** Exercise aim **
All lines holding the string "This" should be copied from the data below.

** Given data **
•••••

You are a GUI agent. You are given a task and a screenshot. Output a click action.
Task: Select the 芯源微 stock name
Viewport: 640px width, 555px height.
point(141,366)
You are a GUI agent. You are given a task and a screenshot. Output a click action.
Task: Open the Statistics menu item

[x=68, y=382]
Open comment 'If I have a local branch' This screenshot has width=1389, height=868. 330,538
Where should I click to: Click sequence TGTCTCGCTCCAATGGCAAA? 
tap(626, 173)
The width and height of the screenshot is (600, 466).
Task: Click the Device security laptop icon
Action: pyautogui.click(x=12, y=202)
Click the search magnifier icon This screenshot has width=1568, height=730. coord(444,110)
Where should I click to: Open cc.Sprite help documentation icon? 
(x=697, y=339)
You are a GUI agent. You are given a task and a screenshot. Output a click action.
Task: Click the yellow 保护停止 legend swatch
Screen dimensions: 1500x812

•••••

** Answer box **
Open comment 'If I have a local branch' This screenshot has width=1389, height=868. 330,538
Click the search magnifier icon This screenshot has width=1568, height=730. coord(444,110)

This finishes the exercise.